Personal information
- Full name: Shane Patrick Redmond
- Date of birth: 23 March 1989 (age 37)
- Place of birth: Dublin, Ireland
- Height: 6 ft 2 in (1.88 m)
- Position: Goalkeeper

Youth career
- Rathcoole Boys
- Cherry Orchard
- 2006–2008: Nottingham Forest

Senior career*
- Years: Team / Apps / (Gls)
- 2008–2010: Nottingham Forest / 0 / (0)
- 2008–2009: → Eastwood Town (loan) / 24 / (0)
- 2009–2010: → Burton Albion (loan) / 3 / (0)
- 2010: → Darlington (loan) / 19 / (0)
- 2010–2011: Chesterfield / 0 / (0)
- 2011–2013: Mansfield Town / 7 / (0)
- 2013–2014: Bray Wanderers / 8 / (0)
- Total:  / 61 / (0)

International career
- 2008–2010: Republic of Ireland U21 / 21 / (0)

= Shane Redmond =

Irish footballer and Gaelic footballer

Shane Patrick Redmond (born 23 March 1989) is an Irish footballer who played as a goalkeeper.
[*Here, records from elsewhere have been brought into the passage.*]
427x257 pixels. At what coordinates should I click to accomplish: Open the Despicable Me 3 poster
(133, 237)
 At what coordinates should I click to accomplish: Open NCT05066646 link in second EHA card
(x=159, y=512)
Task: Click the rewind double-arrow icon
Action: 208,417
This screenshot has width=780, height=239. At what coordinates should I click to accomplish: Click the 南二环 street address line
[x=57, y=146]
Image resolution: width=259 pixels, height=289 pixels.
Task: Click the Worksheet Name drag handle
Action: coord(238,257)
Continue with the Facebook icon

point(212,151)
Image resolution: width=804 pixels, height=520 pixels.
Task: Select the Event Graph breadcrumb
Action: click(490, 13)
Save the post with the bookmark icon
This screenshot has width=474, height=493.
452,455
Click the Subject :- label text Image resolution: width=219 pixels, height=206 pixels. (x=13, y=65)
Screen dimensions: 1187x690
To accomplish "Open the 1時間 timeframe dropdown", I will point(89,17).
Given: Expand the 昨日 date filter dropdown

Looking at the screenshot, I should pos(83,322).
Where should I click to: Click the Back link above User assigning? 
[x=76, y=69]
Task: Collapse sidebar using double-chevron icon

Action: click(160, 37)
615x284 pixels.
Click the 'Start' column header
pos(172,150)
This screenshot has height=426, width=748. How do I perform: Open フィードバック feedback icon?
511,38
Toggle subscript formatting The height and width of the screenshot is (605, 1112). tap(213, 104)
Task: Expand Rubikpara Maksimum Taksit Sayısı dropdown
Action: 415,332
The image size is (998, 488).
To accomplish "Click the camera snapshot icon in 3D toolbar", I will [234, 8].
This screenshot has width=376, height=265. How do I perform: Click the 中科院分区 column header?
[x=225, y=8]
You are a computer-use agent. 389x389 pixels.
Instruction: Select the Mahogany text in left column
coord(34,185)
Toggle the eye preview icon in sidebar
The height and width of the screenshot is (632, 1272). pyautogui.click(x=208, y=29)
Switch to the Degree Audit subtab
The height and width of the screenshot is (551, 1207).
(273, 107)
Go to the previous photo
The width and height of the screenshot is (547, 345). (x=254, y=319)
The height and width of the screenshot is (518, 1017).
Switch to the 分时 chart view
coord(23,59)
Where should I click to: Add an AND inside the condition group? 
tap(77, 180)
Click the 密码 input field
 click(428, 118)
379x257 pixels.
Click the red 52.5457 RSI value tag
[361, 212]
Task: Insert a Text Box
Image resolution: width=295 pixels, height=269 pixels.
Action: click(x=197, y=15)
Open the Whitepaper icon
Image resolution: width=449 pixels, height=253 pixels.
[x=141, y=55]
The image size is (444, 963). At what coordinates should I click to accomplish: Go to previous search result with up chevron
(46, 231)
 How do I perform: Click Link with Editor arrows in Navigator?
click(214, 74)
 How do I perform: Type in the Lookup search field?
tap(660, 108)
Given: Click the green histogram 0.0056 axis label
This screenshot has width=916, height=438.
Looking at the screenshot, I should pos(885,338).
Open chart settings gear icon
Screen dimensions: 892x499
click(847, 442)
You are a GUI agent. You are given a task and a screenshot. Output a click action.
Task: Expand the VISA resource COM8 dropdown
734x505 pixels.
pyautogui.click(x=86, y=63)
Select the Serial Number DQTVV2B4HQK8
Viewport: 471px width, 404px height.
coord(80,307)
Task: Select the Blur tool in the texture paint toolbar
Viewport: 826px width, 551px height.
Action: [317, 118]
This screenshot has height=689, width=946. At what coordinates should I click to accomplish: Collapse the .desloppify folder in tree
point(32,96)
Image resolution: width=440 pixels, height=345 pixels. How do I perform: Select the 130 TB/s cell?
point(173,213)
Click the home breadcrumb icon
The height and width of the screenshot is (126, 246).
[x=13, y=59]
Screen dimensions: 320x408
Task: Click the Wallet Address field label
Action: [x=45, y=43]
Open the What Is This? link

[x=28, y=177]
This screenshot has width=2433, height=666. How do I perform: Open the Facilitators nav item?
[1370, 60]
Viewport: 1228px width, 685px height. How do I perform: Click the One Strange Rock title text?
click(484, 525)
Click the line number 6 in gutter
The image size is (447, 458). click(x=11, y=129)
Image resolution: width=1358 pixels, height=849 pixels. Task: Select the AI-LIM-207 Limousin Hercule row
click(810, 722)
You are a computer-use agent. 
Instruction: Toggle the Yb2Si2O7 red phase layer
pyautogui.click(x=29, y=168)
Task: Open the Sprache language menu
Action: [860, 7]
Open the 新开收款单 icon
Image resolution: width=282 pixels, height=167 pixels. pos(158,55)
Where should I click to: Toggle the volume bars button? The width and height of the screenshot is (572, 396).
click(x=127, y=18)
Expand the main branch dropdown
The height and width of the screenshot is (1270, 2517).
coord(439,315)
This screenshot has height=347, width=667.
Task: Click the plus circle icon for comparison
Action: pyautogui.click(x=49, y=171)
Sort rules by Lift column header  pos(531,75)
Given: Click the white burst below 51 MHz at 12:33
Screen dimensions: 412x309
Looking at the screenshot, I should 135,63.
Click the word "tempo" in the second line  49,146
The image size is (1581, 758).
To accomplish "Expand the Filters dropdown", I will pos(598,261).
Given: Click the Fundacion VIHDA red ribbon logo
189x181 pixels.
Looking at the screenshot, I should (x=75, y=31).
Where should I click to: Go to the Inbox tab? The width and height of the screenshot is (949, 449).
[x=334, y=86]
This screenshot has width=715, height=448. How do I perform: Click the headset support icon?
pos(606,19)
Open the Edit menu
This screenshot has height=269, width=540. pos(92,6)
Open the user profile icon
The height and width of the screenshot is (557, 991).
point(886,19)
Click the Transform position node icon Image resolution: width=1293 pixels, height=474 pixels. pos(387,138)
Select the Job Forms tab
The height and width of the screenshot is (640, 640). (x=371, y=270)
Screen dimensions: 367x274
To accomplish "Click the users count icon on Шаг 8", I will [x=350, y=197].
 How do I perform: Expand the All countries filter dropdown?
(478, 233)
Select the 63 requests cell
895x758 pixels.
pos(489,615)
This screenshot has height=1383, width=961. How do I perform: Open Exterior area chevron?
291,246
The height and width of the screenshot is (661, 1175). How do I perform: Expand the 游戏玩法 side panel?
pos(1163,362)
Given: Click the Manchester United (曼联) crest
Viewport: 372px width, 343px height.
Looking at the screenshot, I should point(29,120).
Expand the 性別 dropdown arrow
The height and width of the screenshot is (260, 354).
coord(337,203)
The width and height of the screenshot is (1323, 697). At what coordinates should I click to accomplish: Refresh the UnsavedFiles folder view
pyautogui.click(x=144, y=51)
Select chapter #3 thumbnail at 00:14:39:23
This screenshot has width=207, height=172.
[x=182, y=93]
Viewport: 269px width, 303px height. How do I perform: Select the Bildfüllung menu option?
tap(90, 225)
He now plays Gaelic football with St Mary's, Saggart in the Dublin Senior Football Championship.

==Career==
Born in Dublin, Redmond began his career with Rathcoole Boys before moving to famed Dublin schoolboy club Cherry Orchard.

==Nottingham Forest==
Redmond signed for Nottingham Forest from Cherry Orchard in July 2006. In November 2008 he joined Eastwood Town on loan. He spent five months on loan with the eventual Northern Premier League Premier Division winners, making a total of 31 appearances: 24 in the league and seven in Eastwood's successful FA Cup run. Redmond was recalled by Forest on 6 April 2009 as cover for Paul Smith.

===Burton Albion===
On 6 July 2009, Forest agreed to loan the Republic of Ireland under-21 keeper to Burton Albion until January, with the possibility of a season-long agreement. After his first game for Burton Albion, in which they suffered a 3–1 defeat against Shrewsbury Town, he was replaced by his fellow on-loan goalkeeper Artur Krysiak.

===Darlington===
Redmond returned to Forest in January 2010, but was soon loaned out again to League Two strugglers Darlington. He made his full league debut against Northampton Town which ended in a 2–1 defeat for his new club.

===Chesterfield===
Redmond was among a number of players released by Forest at the end of the 2009–10 season. On 4 August 2010, he signed for League Two side Chesterfield on a monthly contract after a successful pre-season trial with the club. Despite not playing in a single match for the Spireites, Redmond was reserve goalkeeper on a regular basis he was able to gain a Football League Two winners medal. Redmond was released by Chesterfield at the end of the 2010–11 season as his contract had expired.

===Mansfield Town===
On 1 July 2011, Redmond was announced as Mansfield Town's latest signing. He was released by Mansfield at the end of the 2012–13 season.

===Bray Wanderers===
In July 2013, Redmond signed for League of Ireland Premier Division club Bray Wanderers.
He was largely understudy to first choice goalkeeper Darren Quigley in the Carlisle Grounds.

==International==
Redmond has been capped 21 times by the Republic of Ireland at U21 level, a record number of appearances.

==Gaelic football==
After finishing playing professional football, Redmond returned to Gaelic football with St. Mary's, Saggart in the Dublin Senior Football Championship.